▸ **Requirement**
Write the entries below again, precisely as they appear.

===============

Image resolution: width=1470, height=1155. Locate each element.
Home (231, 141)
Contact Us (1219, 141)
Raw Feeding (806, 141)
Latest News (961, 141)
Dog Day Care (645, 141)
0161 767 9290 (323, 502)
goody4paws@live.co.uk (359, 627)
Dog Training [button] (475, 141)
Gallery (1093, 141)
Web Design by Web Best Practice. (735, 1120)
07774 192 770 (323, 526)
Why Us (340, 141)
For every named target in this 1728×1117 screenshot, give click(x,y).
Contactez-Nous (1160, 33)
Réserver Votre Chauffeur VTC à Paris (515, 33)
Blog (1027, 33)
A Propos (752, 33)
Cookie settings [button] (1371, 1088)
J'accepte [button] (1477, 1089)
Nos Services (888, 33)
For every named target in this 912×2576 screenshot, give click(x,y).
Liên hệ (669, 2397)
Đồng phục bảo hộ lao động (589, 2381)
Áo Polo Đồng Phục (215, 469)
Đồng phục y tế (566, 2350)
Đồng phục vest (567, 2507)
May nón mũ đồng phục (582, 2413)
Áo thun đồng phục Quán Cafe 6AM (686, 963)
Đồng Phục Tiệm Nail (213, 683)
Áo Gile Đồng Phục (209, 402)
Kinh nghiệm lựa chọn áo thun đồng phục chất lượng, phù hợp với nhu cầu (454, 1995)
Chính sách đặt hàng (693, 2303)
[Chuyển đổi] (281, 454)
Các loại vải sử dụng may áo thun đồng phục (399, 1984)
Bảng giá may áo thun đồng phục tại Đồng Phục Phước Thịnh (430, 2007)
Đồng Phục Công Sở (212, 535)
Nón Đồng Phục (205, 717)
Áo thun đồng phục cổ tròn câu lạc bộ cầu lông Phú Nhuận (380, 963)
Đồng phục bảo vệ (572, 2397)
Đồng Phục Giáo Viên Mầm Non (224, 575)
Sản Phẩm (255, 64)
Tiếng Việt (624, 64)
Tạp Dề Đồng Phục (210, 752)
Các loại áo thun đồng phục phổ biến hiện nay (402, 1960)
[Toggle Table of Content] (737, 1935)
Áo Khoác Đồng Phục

===============

▸ **Task output**
Image resolution: width=1470, height=1155. Locate each element.
Home (231, 141)
Contact Us (1219, 141)
Raw Feeding (806, 141)
Latest News (961, 141)
Dog Day Care (645, 141)
0161 767 9290 (323, 502)
goody4paws@live.co.uk (359, 627)
Dog Training [button] (475, 141)
Gallery (1093, 141)
Web Design by Web Best Practice. (735, 1120)
07774 192 770 (323, 526)
Why Us (340, 141)
For every named target in this 1728×1117 screenshot, give click(x,y).
Contactez-Nous (1160, 33)
Réserver Votre Chauffeur VTC à Paris (515, 33)
Blog (1027, 33)
A Propos (752, 33)
Cookie settings [button] (1371, 1088)
J'accepte [button] (1477, 1089)
Nos Services (888, 33)
For every named target in this 912×2576 screenshot, give click(x,y).
Liên hệ (669, 2397)
Đồng phục bảo hộ lao động (589, 2381)
Áo Polo Đồng Phục (215, 469)
Đồng phục y tế (566, 2350)
Đồng phục vest (567, 2507)
May nón mũ đồng phục (582, 2413)
Áo thun đồng phục Quán Cafe 6AM (686, 963)
Đồng Phục Tiệm Nail (213, 683)
Áo Gile Đồng Phục (209, 402)
Kinh nghiệm lựa chọn áo thun đồng phục chất lượng, phù hợp với nhu cầu (454, 1995)
Chính sách đặt hàng (693, 2303)
[Chuyển đổi] (281, 454)
Các loại vải sử dụng may áo thun đồng phục (399, 1984)
Bảng giá may áo thun đồng phục tại Đồng Phục Phước Thịnh (430, 2007)
Đồng Phục Công Sở (212, 535)
Nón Đồng Phục (205, 717)
Áo thun đồng phục cổ tròn câu lạc bộ cầu lông Phú Nhuận (380, 963)
Đồng phục bảo vệ (572, 2397)
Đồng Phục Giáo Viên Mầm Non (224, 575)
Sản Phẩm (255, 64)
Tiếng Việt (624, 64)
Tạp Dề Đồng Phục (210, 752)
Các loại áo thun đồng phục phổ biến hiện nay (402, 1960)
[Toggle Table of Content] (737, 1935)
Áo Khoác Đồng Phục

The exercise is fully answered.